> [Work request]
When you have gone through the records, report how many lines include "Leiden", giving the number and nothing more.

--- START ---

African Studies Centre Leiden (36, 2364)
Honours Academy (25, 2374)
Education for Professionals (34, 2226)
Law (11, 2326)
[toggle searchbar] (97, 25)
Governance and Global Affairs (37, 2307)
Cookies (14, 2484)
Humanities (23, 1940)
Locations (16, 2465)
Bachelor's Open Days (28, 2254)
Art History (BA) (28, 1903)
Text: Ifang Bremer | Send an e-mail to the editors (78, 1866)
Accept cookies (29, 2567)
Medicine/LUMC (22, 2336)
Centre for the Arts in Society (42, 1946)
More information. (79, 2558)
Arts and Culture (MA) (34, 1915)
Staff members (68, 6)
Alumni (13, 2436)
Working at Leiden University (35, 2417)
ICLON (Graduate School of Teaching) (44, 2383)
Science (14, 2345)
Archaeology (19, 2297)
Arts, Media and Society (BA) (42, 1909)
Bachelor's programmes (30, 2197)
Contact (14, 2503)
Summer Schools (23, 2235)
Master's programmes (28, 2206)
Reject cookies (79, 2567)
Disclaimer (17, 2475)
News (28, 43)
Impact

--- END ---

> [Answer section]
2